Babakan Madang is a district  (Indonesian: kecamatan) in the Bogor Regency, West Java, Indonesia. Because of the regency's recognition as part of Jakarta's larger conurbation, the regency is often considered as the city's outermost suburbs, the closest city in the region to Babakan Madang being Bogor. It lies just a few kilometres east of Bogor, and lies directly east of another district named Sukaraja.

Features of the district

Babakan Madang features a lot of new housing complexes and planned neighbourhoods built to serve commuters to Jakarta; with most of these projects being centred in an area now known as "Sentul". Out of all the many architectural and real estate projects that have ever taken place here, most were from the construction of "Sentul City". 
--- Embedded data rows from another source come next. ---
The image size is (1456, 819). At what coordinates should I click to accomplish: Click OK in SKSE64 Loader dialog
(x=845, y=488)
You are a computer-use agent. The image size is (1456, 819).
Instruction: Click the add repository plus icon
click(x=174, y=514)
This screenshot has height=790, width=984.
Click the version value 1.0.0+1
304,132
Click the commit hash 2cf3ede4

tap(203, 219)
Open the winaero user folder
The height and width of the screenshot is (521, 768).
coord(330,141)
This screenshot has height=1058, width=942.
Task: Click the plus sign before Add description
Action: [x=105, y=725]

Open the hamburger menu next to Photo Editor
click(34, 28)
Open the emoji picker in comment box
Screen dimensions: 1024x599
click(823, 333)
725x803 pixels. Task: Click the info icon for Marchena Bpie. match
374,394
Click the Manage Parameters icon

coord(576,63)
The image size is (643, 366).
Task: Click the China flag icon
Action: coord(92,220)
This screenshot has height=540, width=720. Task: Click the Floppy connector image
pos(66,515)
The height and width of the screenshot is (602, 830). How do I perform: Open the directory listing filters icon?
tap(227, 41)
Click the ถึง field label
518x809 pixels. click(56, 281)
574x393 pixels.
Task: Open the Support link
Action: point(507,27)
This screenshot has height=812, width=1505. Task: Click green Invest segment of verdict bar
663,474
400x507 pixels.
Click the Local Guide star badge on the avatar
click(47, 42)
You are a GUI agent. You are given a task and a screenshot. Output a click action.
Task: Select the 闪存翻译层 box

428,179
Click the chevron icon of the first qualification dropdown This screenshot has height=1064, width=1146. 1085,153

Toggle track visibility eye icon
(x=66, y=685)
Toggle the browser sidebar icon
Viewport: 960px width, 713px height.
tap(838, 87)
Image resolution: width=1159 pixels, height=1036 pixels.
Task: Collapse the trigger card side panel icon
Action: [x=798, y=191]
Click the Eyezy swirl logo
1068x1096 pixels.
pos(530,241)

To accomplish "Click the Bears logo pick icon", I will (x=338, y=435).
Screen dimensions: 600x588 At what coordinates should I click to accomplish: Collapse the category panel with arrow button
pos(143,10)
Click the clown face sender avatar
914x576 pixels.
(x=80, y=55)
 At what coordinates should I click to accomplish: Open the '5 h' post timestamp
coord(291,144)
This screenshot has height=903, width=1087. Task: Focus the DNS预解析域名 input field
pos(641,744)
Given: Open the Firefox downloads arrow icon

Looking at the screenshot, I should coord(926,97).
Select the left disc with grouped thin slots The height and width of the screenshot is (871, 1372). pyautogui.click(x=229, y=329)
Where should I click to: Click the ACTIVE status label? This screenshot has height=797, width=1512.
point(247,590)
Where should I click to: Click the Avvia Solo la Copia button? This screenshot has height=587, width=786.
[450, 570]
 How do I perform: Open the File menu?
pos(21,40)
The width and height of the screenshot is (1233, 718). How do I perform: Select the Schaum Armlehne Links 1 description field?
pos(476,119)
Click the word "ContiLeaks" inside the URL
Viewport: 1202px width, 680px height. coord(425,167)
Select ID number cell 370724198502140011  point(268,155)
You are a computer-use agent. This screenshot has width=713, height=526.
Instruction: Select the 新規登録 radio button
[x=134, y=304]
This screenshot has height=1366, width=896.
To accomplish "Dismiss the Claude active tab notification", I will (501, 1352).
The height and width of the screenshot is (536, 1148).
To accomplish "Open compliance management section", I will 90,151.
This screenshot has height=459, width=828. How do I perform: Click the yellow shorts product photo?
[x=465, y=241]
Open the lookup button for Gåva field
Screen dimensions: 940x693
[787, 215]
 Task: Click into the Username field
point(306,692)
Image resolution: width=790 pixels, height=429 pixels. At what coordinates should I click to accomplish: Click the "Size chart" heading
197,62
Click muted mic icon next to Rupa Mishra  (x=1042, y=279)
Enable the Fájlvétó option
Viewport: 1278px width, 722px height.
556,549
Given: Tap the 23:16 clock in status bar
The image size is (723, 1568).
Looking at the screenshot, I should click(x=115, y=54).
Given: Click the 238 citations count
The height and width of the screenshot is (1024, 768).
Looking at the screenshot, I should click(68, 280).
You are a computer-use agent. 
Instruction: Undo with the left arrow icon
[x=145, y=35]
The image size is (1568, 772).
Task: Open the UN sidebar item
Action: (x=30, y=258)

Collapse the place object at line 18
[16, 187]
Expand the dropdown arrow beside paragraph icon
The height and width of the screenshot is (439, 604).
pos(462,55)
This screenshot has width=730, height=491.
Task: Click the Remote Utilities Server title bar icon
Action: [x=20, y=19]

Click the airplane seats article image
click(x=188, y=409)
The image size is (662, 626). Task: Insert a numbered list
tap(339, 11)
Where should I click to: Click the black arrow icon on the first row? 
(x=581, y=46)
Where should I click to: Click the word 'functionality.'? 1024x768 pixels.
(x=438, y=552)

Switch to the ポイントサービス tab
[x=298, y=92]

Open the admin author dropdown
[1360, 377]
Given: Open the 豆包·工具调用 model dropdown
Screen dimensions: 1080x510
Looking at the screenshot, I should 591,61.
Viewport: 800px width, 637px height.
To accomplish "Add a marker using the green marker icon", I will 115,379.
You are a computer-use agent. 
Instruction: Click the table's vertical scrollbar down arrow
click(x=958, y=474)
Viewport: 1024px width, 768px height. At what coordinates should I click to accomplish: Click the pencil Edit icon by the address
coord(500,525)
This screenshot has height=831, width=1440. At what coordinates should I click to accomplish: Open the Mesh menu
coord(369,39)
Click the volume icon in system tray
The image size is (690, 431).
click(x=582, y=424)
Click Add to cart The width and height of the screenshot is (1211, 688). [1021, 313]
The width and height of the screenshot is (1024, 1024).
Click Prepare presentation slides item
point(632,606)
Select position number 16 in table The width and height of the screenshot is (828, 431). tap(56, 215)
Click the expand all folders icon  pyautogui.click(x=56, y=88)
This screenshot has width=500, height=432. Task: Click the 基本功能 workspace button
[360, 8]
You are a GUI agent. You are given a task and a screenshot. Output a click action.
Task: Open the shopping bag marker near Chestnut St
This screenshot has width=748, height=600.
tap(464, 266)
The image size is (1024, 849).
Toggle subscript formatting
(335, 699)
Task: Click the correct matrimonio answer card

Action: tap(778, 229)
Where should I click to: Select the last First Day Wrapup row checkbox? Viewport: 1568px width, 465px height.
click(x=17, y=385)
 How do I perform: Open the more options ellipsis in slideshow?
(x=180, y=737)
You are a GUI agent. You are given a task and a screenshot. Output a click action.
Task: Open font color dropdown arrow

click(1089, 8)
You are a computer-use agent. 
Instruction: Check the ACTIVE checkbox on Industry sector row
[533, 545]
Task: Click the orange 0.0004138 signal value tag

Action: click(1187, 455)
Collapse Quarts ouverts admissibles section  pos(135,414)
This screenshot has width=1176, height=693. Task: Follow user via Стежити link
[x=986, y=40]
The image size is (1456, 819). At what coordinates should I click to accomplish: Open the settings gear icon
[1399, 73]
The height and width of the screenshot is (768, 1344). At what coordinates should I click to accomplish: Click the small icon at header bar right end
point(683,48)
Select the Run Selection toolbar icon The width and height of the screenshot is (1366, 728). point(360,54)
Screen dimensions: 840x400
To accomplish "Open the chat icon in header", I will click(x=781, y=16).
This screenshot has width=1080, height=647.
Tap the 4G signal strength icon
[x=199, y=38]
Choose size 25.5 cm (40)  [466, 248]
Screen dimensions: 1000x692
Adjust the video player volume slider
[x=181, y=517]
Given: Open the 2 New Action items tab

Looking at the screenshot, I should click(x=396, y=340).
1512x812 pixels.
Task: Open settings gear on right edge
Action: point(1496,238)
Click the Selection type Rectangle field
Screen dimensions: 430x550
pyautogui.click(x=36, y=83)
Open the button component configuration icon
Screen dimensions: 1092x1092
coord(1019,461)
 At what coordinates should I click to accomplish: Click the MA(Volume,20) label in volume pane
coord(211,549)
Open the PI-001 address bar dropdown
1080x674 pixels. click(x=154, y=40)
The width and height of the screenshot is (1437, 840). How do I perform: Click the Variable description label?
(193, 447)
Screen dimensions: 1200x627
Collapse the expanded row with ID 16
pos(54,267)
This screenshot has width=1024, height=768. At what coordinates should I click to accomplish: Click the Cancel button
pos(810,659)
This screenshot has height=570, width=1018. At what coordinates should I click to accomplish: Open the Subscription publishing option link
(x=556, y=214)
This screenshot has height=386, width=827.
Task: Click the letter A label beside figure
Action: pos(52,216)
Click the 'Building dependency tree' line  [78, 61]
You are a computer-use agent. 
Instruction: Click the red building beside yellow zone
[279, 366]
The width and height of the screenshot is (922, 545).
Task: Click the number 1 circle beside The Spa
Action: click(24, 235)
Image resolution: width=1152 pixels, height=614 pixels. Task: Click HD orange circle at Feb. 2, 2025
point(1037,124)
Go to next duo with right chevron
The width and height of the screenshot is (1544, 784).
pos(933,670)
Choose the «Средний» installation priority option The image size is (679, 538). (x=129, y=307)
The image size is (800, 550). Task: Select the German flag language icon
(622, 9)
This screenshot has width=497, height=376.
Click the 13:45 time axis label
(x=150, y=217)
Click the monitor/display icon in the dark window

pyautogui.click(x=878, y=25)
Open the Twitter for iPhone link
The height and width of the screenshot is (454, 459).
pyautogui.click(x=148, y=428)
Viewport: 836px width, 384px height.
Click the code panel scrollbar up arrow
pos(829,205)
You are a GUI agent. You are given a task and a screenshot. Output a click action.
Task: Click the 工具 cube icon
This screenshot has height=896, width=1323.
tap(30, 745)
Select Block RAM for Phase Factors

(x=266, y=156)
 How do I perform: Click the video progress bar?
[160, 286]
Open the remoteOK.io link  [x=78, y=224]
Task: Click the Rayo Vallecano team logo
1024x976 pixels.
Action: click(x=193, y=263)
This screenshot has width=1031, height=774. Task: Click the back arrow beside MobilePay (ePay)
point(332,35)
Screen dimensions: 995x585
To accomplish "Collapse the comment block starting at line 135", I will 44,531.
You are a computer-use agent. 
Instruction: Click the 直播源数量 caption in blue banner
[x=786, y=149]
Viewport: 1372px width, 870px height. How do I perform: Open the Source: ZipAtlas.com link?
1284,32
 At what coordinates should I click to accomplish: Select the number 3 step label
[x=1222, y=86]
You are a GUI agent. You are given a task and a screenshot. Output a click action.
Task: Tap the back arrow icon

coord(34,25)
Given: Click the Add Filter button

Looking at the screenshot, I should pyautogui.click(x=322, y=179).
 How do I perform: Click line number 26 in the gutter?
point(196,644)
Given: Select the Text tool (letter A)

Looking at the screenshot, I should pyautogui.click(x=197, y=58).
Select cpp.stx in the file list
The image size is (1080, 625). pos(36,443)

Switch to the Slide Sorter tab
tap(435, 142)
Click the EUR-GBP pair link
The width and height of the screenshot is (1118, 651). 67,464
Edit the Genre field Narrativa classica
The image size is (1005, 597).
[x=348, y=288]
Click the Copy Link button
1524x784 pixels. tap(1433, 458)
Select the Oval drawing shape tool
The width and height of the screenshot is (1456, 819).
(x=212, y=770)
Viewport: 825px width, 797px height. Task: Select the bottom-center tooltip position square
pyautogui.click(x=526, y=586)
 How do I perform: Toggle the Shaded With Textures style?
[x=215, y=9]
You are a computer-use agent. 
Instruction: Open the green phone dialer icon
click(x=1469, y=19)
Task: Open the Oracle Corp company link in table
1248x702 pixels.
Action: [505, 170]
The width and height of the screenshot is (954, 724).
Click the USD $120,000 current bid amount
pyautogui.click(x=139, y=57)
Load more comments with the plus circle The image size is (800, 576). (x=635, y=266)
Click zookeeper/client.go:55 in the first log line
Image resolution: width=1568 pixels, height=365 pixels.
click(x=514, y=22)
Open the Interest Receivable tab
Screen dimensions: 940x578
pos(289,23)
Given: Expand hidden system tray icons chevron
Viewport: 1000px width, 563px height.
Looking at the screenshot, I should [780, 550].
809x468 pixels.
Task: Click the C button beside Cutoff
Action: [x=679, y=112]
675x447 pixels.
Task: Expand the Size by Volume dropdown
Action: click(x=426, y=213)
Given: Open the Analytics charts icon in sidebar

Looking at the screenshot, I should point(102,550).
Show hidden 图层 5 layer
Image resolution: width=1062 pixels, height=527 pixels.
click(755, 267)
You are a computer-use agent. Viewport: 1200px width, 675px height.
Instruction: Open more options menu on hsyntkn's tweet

Lying within these neighbourhoods and "Sentul City" itself, is the famous Sentul International Circuit, which has hosted plentiful of international racing events in the past, namely in the years/seasons of 1996–97, 2005–07, and 2008. Also within the district is the large Sentul International Convention Center (or SICC for short), which became one of Greater Jakarta's largest and well-known commercial conference halls.

Overall, the main way to access both Sentul and Babakan Madang, is through the Jagorawi toll road, which is located on the district's western edge. It has direct access to both the capital city; that is Jakarta, as well as to Bogor and Ciawi to the south.